***** 抜粋テキスト *****

評価すべき菅政権半年の実績
菅政権が昨年9月の発足以来、半年が経過した。新型コロナウイルス感染症下の政権発足という大きな課題を背負ってのスタートで、首相自身「あっという間の半年」と語っている。菅首相はこの間、コロナ対策以外にも携帯料金値下げや不妊治療の助成拡大という足元の課題やデジタル庁やカーボンニュートラルなど、日本の将来を見据えた中長期的な課題でも成果を上げている。
民放テレビの情報番組で最近「自粛慣れ」という言葉がよく使われている。新型コロナ感染者数が下げ止まりをみせる中で、繁華街の人手が増加していることに対する言葉だ。国民に〝気の緩み〟が出ていることを示しているのだが、感染対策の核心部分は、政府や自治体ではなく国民の行動にあることは間違いない。
欧米各国のようにロックダウンまで実施しても、日本とは比べものにならない状況に陥っていることを考えれば、日本の官民の取り組みはここまで順調に推移していることは確かだ。
もちろん、病床の確保などは政府や自治体の責務であり、病床不足が医療体制の逼迫を招いた一因であることも間違いない。それは今後の医療体制の強化に活かすべきだろう。
こうした新型コロナへの対応が政権の最重要課題であることは間違いないが、それだけが政権の役割ではない。コロナ対策だけに目を奪われれば、日本の将来はたちいかなくなる。そういう意味では、菅政権はこの半年という短い期間で、前述したように携帯料金の値下げや不妊治療など具体的な成果を上げている。

***** 提供データ *****

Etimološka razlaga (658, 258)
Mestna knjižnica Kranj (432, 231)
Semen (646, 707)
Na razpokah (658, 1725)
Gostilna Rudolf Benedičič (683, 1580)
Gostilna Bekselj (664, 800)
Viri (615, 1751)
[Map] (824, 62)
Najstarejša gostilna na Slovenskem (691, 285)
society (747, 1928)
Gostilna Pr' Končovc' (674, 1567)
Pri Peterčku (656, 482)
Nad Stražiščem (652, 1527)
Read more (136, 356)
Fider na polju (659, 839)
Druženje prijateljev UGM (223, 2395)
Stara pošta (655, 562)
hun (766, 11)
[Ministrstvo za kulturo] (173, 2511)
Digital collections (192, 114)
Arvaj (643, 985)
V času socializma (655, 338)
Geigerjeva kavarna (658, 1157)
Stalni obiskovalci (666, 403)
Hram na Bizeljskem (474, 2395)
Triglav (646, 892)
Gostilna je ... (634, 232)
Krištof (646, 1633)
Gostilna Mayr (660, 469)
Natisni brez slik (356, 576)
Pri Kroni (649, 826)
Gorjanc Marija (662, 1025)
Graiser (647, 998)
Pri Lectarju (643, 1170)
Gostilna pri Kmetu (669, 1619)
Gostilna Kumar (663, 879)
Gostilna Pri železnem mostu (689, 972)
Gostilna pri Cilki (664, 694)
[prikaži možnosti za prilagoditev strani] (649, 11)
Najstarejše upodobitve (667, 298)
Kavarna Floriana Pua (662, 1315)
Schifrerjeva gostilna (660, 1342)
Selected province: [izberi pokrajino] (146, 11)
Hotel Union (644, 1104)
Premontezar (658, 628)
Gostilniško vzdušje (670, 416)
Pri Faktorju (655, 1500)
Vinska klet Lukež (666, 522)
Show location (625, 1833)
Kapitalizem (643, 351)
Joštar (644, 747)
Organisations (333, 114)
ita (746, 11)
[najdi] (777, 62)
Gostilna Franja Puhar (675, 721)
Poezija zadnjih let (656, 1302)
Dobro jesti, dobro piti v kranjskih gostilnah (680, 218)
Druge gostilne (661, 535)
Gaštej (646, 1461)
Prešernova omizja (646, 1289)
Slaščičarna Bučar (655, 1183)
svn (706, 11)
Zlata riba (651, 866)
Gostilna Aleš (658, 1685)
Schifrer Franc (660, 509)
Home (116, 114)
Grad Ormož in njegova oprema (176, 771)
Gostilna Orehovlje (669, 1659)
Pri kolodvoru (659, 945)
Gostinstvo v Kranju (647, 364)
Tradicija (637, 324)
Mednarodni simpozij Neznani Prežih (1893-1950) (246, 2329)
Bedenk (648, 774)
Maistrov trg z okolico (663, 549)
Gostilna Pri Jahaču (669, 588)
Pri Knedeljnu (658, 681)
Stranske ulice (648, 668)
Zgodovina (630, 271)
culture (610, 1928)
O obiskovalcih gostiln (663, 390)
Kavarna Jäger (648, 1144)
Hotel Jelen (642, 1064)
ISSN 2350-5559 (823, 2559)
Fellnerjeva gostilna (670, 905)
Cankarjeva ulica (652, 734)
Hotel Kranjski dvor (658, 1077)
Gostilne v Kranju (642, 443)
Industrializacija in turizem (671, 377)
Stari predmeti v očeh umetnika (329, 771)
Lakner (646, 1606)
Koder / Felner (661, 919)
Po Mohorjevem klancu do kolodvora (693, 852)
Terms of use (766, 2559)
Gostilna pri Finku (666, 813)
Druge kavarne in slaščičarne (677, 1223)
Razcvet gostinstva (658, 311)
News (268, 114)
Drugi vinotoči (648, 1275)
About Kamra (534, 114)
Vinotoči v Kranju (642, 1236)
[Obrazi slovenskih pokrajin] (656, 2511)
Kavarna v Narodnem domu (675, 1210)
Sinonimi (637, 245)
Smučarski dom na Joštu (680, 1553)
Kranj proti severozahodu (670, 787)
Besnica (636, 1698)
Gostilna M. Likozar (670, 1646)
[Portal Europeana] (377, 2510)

*****

指示 =
菅政権の半年を論じた文章にある「もちろん、病床の確保などは政府や自治体の責務であり、病床不足が医療体制の逼迫を招いた一因であることも間違いない。」という一文を英語に訳してください。

出力結果 =
Of course, securing hospital beds and the like is the responsibility of the national government and local governments, and there is also no doubt that the shortage of hospital beds was one of the factors that put a strain on the medical system.